### OBJECTIVE
Reproduce the following lines verbatim, all of them.

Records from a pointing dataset
+ + + + +
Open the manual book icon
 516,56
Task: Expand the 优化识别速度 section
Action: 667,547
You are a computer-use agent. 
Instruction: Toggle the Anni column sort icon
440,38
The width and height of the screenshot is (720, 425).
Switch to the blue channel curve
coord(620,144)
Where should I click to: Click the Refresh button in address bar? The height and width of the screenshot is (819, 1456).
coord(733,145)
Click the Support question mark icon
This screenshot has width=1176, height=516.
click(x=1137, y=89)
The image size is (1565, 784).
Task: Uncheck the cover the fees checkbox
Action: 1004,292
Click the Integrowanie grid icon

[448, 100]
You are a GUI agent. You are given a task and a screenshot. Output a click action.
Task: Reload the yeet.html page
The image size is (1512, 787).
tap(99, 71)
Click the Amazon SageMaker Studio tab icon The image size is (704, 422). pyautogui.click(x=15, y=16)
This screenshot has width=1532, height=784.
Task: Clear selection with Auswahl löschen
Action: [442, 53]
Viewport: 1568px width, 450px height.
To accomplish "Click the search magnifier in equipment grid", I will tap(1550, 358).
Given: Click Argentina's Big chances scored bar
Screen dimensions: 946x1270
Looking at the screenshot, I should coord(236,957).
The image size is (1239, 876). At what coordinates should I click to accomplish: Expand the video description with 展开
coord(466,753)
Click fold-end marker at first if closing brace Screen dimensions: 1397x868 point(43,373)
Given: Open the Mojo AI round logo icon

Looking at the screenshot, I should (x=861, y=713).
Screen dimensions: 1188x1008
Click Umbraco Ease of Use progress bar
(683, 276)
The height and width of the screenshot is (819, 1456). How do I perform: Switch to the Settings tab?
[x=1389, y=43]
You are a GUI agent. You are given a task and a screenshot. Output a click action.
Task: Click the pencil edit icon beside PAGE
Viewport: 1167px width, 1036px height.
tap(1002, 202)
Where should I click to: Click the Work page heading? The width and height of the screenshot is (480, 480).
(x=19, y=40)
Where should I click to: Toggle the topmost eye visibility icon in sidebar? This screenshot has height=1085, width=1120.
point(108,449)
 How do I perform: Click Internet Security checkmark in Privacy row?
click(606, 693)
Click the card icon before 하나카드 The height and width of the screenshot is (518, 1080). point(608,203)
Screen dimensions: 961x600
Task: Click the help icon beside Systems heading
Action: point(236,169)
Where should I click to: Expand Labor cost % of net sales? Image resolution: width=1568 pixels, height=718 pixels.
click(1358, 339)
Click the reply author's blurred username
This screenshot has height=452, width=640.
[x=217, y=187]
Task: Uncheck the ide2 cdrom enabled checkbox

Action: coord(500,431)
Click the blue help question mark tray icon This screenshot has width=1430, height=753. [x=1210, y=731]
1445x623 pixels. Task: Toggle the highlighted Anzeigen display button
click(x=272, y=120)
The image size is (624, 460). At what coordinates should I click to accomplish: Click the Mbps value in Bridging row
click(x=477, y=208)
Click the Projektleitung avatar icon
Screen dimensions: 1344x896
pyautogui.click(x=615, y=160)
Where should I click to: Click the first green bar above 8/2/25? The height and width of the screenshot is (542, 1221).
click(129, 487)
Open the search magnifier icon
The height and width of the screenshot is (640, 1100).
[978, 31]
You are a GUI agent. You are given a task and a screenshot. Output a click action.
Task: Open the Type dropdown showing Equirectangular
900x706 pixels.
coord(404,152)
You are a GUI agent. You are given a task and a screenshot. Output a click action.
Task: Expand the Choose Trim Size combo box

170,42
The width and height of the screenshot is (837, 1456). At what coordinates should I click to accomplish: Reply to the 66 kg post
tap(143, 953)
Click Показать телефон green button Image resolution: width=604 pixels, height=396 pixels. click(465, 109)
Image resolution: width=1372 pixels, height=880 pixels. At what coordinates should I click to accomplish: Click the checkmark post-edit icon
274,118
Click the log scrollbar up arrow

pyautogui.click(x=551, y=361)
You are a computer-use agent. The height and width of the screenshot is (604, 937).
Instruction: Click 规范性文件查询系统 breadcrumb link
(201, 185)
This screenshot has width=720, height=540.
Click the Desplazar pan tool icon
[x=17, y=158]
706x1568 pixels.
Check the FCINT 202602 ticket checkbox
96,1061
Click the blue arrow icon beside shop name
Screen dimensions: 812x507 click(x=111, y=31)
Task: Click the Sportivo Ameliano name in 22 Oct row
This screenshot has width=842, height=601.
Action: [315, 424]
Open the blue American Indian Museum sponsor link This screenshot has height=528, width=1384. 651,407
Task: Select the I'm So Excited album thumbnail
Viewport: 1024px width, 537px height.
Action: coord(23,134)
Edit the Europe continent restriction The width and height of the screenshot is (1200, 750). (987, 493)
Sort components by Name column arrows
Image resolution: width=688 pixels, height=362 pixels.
+ + + + +
### FINISHED ANSWER
Open the manual book icon
 516,56
Task: Expand the 优化识别速度 section
Action: 667,547
You are a computer-use agent. 
Instruction: Toggle the Anni column sort icon
440,38
The width and height of the screenshot is (720, 425).
Switch to the blue channel curve
coord(620,144)
Where should I click to: Click the Refresh button in address bar? The height and width of the screenshot is (819, 1456).
coord(733,145)
Click the Support question mark icon
This screenshot has width=1176, height=516.
click(x=1137, y=89)
The image size is (1565, 784).
Task: Uncheck the cover the fees checkbox
Action: 1004,292
Click the Integrowanie grid icon

[448, 100]
You are a GUI agent. You are given a task and a screenshot. Output a click action.
Task: Reload the yeet.html page
The image size is (1512, 787).
tap(99, 71)
Click the Amazon SageMaker Studio tab icon The image size is (704, 422). pyautogui.click(x=15, y=16)
This screenshot has width=1532, height=784.
Task: Clear selection with Auswahl löschen
Action: [442, 53]
Viewport: 1568px width, 450px height.
To accomplish "Click the search magnifier in equipment grid", I will tap(1550, 358).
Given: Click Argentina's Big chances scored bar
Screen dimensions: 946x1270
Looking at the screenshot, I should coord(236,957).
The image size is (1239, 876). At what coordinates should I click to accomplish: Expand the video description with 展开
coord(466,753)
Click fold-end marker at first if closing brace Screen dimensions: 1397x868 point(43,373)
Given: Open the Mojo AI round logo icon

Looking at the screenshot, I should (x=861, y=713).
Screen dimensions: 1188x1008
Click Umbraco Ease of Use progress bar
(683, 276)
The height and width of the screenshot is (819, 1456). How do I perform: Switch to the Settings tab?
[x=1389, y=43]
You are a GUI agent. You are given a task and a screenshot. Output a click action.
Task: Click the pencil edit icon beside PAGE
Viewport: 1167px width, 1036px height.
tap(1002, 202)
Where should I click to: Click the Work page heading? The width and height of the screenshot is (480, 480).
(x=19, y=40)
Where should I click to: Toggle the topmost eye visibility icon in sidebar? This screenshot has height=1085, width=1120.
point(108,449)
 How do I perform: Click Internet Security checkmark in Privacy row?
click(606, 693)
Click the card icon before 하나카드 The height and width of the screenshot is (518, 1080). point(608,203)
Screen dimensions: 961x600
Task: Click the help icon beside Systems heading
Action: point(236,169)
Where should I click to: Expand Labor cost % of net sales? Image resolution: width=1568 pixels, height=718 pixels.
click(1358, 339)
Click the reply author's blurred username
This screenshot has height=452, width=640.
[x=217, y=187]
Task: Uncheck the ide2 cdrom enabled checkbox

Action: coord(500,431)
Click the blue help question mark tray icon This screenshot has width=1430, height=753. [x=1210, y=731]
1445x623 pixels. Task: Toggle the highlighted Anzeigen display button
click(x=272, y=120)
The image size is (624, 460). At what coordinates should I click to accomplish: Click the Mbps value in Bridging row
click(x=477, y=208)
Click the Projektleitung avatar icon
Screen dimensions: 1344x896
pyautogui.click(x=615, y=160)
Where should I click to: Click the first green bar above 8/2/25? The height and width of the screenshot is (542, 1221).
click(129, 487)
Open the search magnifier icon
The height and width of the screenshot is (640, 1100).
[978, 31]
You are a GUI agent. You are given a task and a screenshot. Output a click action.
Task: Open the Type dropdown showing Equirectangular
900x706 pixels.
coord(404,152)
You are a GUI agent. You are given a task and a screenshot. Output a click action.
Task: Expand the Choose Trim Size combo box

170,42
The width and height of the screenshot is (837, 1456). At what coordinates should I click to accomplish: Reply to the 66 kg post
tap(143, 953)
Click Показать телефон green button Image resolution: width=604 pixels, height=396 pixels. click(465, 109)
Image resolution: width=1372 pixels, height=880 pixels. At what coordinates should I click to accomplish: Click the checkmark post-edit icon
274,118
Click the log scrollbar up arrow

pyautogui.click(x=551, y=361)
You are a computer-use agent. The height and width of the screenshot is (604, 937).
Instruction: Click 规范性文件查询系统 breadcrumb link
(201, 185)
This screenshot has width=720, height=540.
Click the Desplazar pan tool icon
[x=17, y=158]
706x1568 pixels.
Check the FCINT 202602 ticket checkbox
96,1061
Click the blue arrow icon beside shop name
Screen dimensions: 812x507 click(x=111, y=31)
Task: Click the Sportivo Ameliano name in 22 Oct row
This screenshot has width=842, height=601.
Action: [315, 424]
Open the blue American Indian Museum sponsor link This screenshot has height=528, width=1384. 651,407
Task: Select the I'm So Excited album thumbnail
Viewport: 1024px width, 537px height.
Action: coord(23,134)
Edit the Europe continent restriction The width and height of the screenshot is (1200, 750). (987, 493)
Sort components by Name column arrows
Image resolution: width=688 pixels, height=362 pixels.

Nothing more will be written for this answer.